Tibouchina granulosa (mauve form)



When we talk about Autumn colour we're generally referring to autumn leaves but in Northern NZ the Autumn palette has a much broader range with many late-flowering subtropicals to choose from. In recent years a splashy new entrant in the Autumn colour stakes has been spreading its gaudy dazzle through our warmer gardens; it is the Brazilian Tibouchina granulosa, sometimes worryingly called 'the Glory Bush', which at the moment conjures up alarming echoes of war, Empire and fictitious presidents.

For generations we have grown Lasiandras, the shrubby multi-stemmed ones with big tarty purple flowers that seem forever to be breaking their leggy branches, but this new one grows more like a small tree up to three or four metres with a definite trunk and a more elegant, sturdy structure. Its Autumn flowers are much smaller and smother the tree in 30cm terminal panicles, opening rich purple then fading to a softer mauve so that both shades occur at once on the tree. This sumptuous display goes on and on through early Winter in a frost-free spot. Often mine continue till July or even August.

The distinctive drooping leaves are long, deeply veined and a dark velvety green which makes a great background for the spectacle of the massed flowers, though at the peak of flowering the leaves almost disappear under them.

Just recently a pink form 'Rosea' has been appearing in nurseries here. It seems to grow less vigorously but is otherwise similar to the purple T. granulosa. Its flowers start several weeks earlier. When they open they are a rich, deep pink which, like the purple variety, fade to a softer paler shade. Strange that this pink form should still be so uncommon here because for years it has been a major component of Sydney's Autumn colour scheme just as Jacarandas are the dominating feature of its Spring gardens.

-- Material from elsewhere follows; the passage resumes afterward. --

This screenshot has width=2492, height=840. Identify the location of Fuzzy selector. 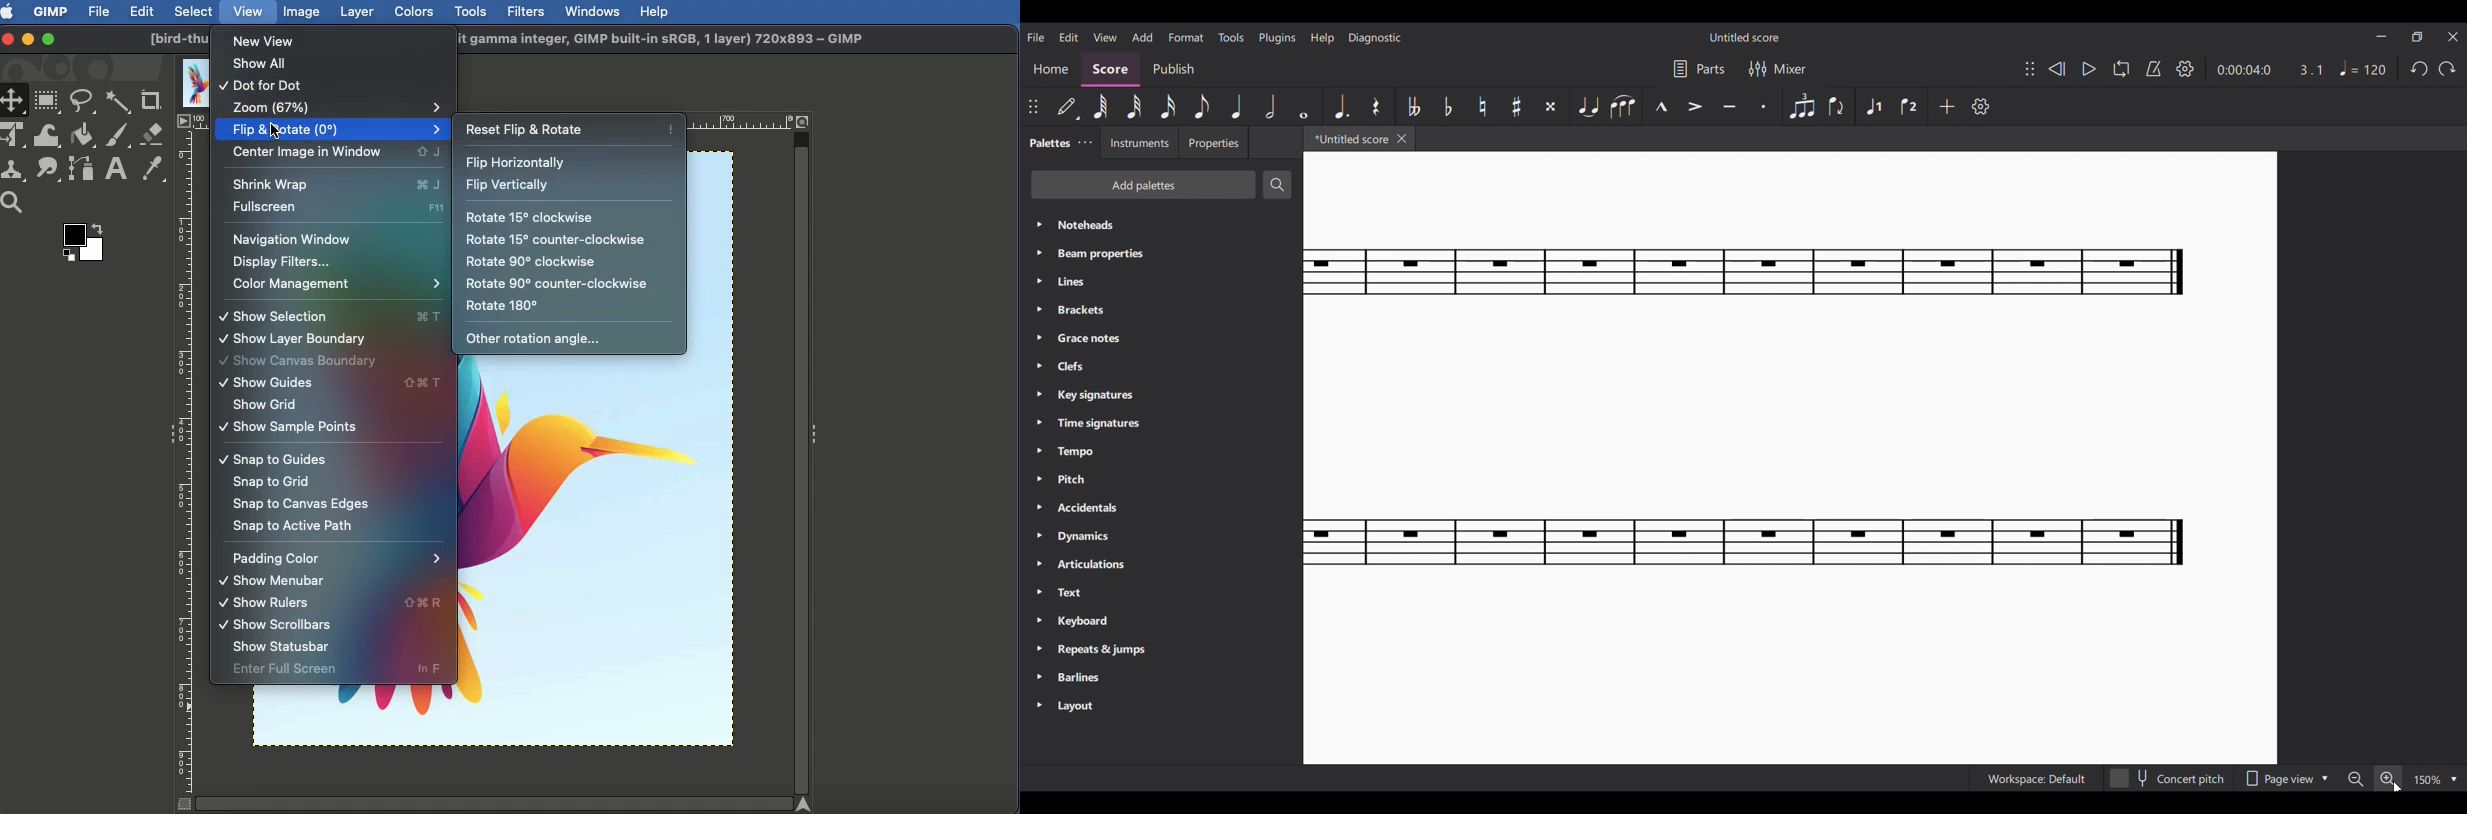
(118, 103).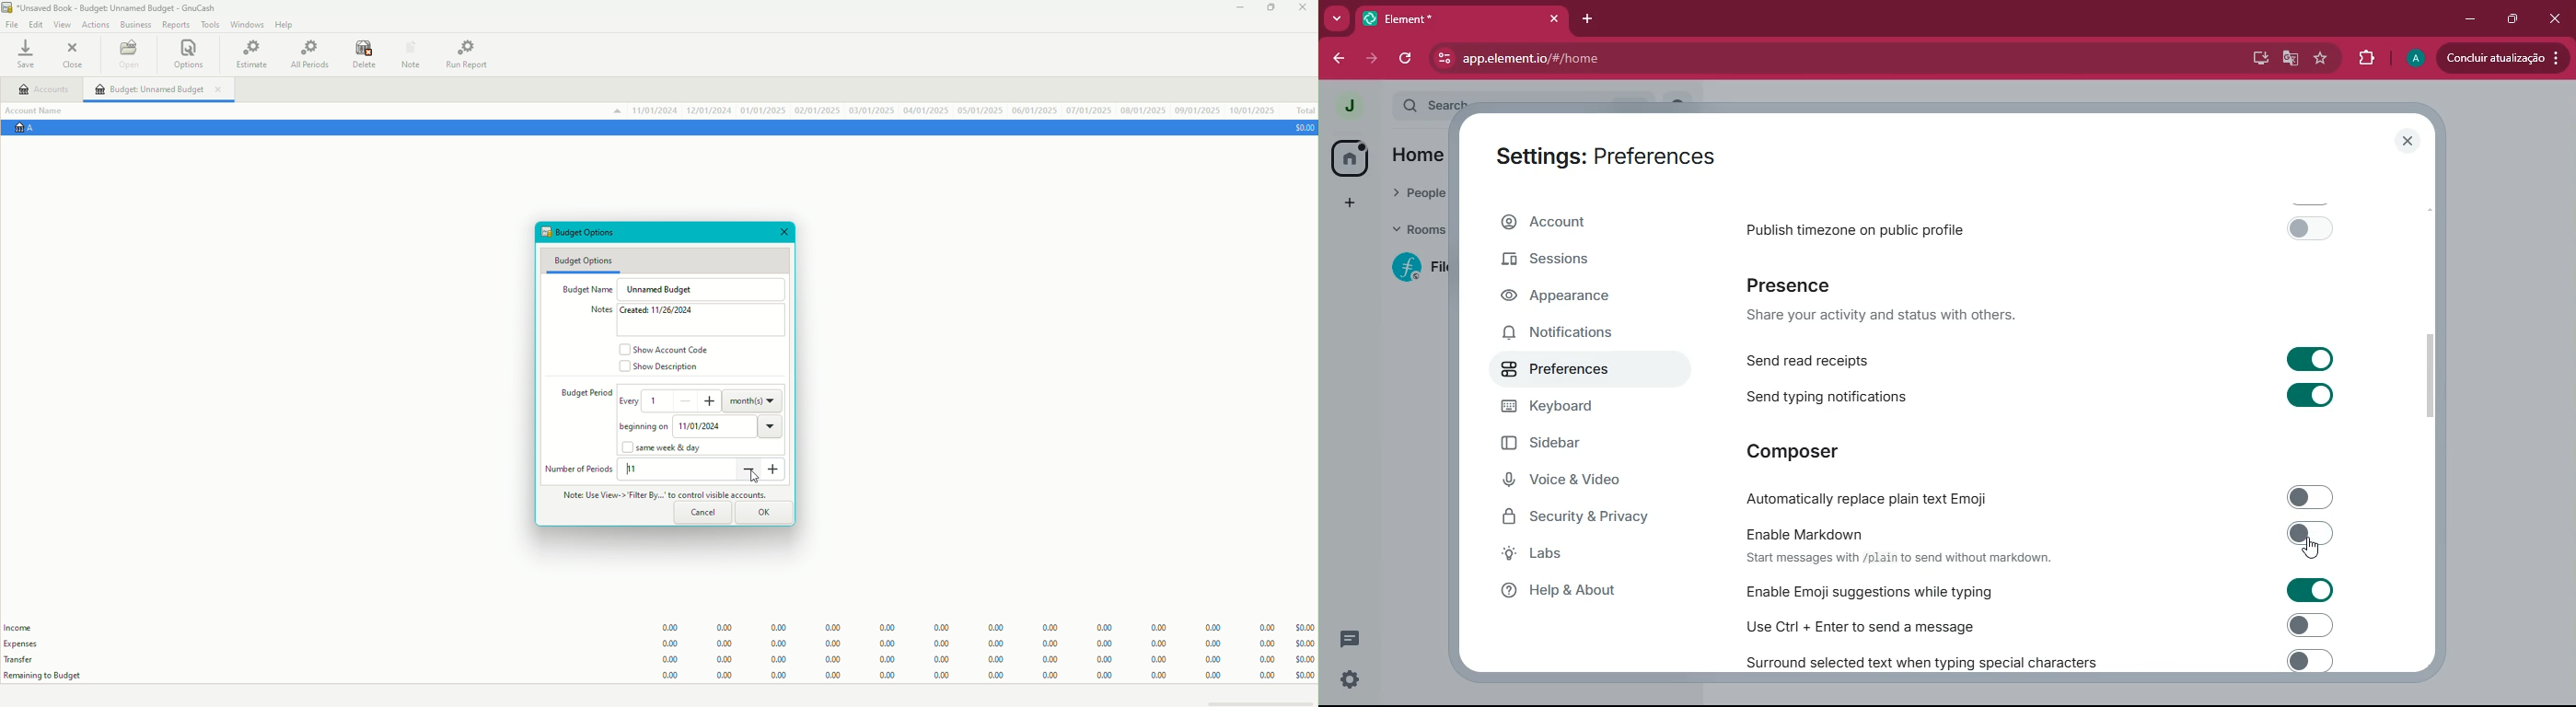  Describe the element at coordinates (1587, 518) in the screenshot. I see `security` at that location.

One thing that all the Tibouchinas need is full sun.

When young they are frost tender much like the other lasiandras. And similarly, the Glory bush (I refuse to capitalise that word) is brittle and prone to breaking in the wind. However they have a remarkable ability to re-grow from ground level after being snapped off, and consequently respond well to hard pruning.. I promise I'm not actually trying to comment on global politics.

While muted cool colours are generally the basis of an atmosphere of tranquillity in a garden, I have increasingly become convinced that there is also a need for a touch of loud and trashy spectacle somewhere in a garden; an outdoor equivalent to the rumpus room where you want a bit of seasonal high-energy razzle-dazzle. Imagine using Robinia Frisia massed behind a group of Glory (bush) trees. Pink and gold could look as wonderful together as the purple and gold. You could even grow a mass of pink or dark red Iresine around and under your Tibouchinas as a way of really turning up the bass.

After all this I've decided I'm going to give myself a break and try calling them Glory shrubs.